◆ The exercise
Gather every line in the rows below that contains the word "button" and copy each of those lines in full.

◆ Items
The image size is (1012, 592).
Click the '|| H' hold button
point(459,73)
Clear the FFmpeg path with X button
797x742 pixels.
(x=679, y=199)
...
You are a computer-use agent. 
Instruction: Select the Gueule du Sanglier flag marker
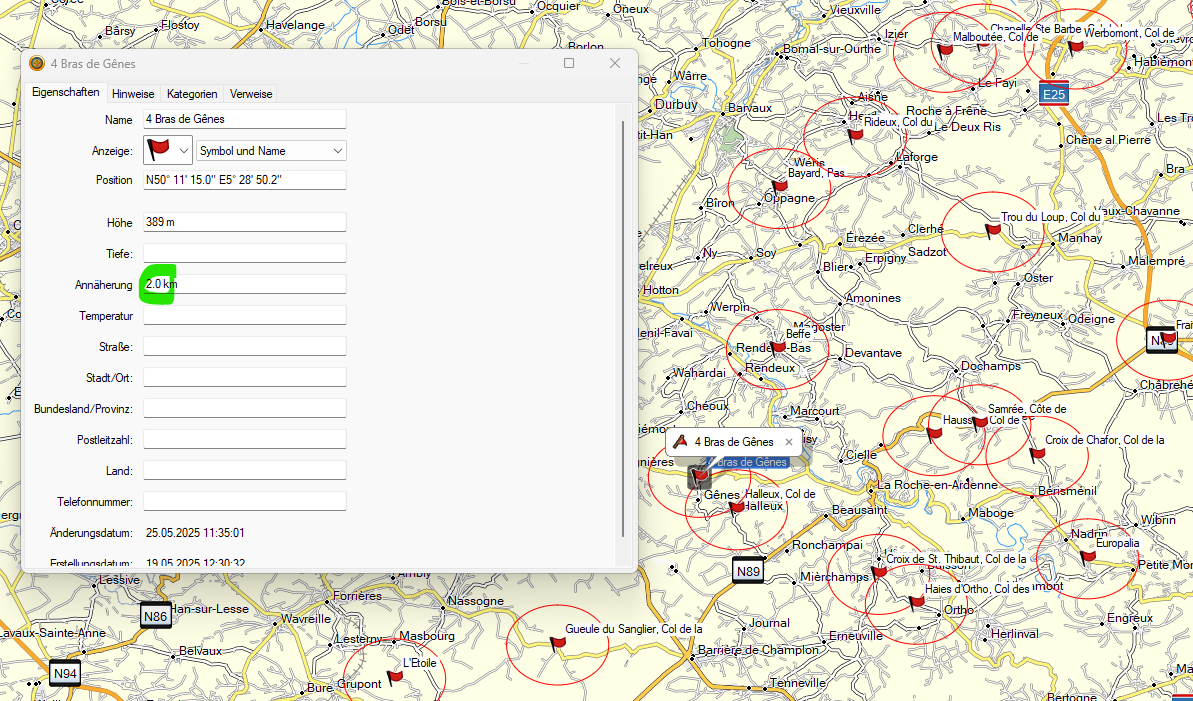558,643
==
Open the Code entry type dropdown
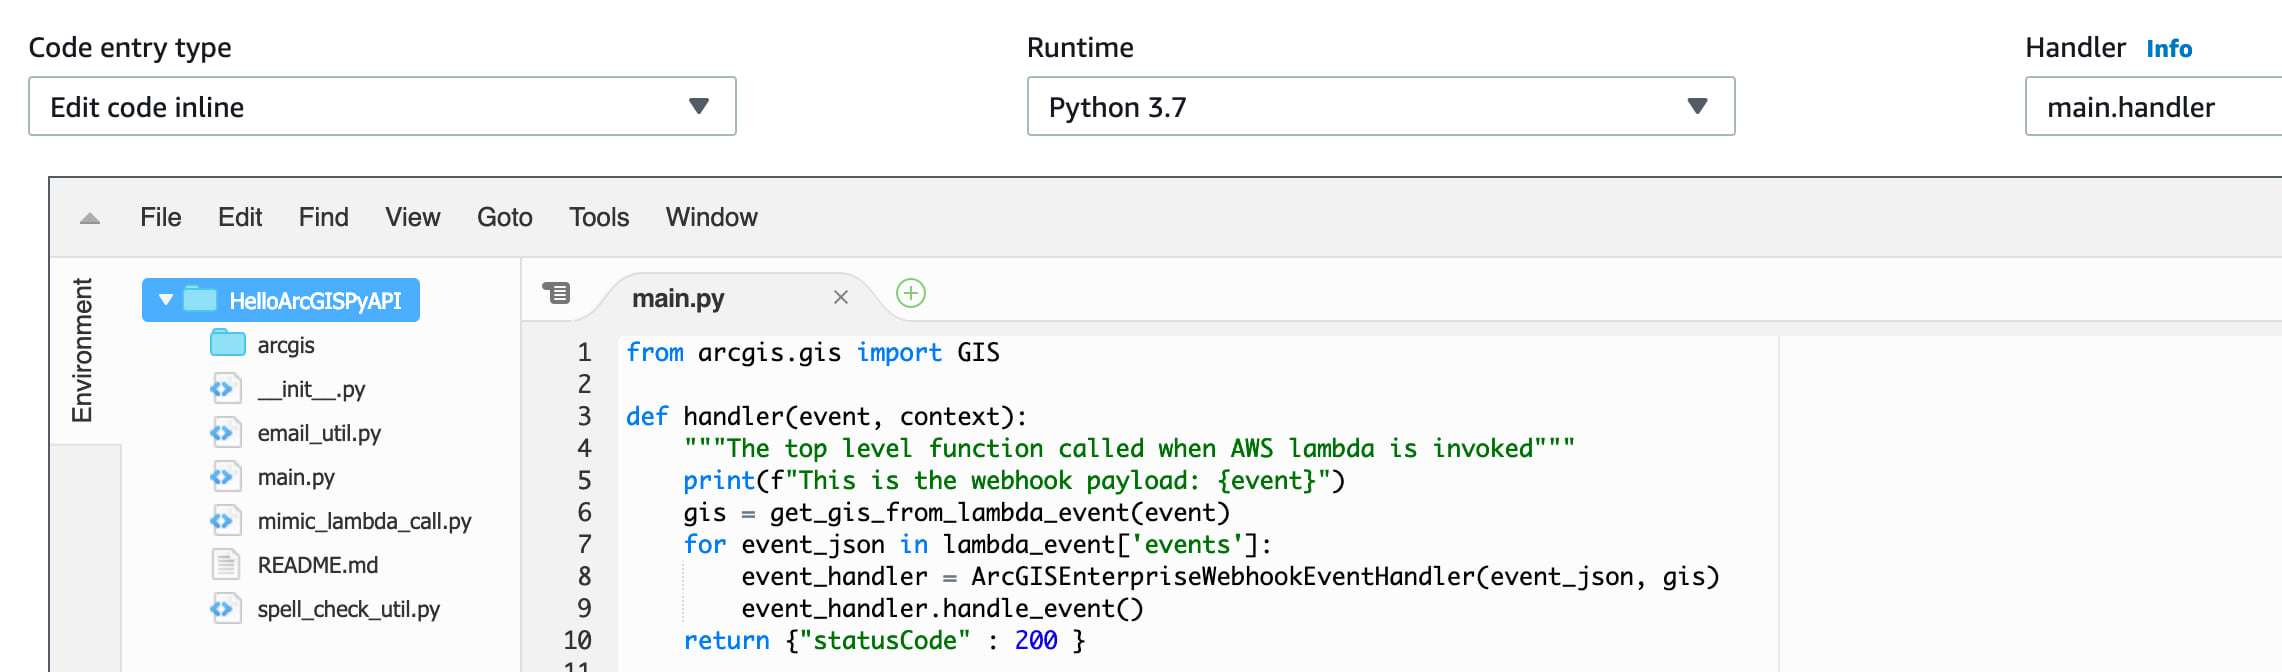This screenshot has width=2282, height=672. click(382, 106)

◆ Answer to the problem
Click the '|| H' hold button
Clear the FFmpeg path with X button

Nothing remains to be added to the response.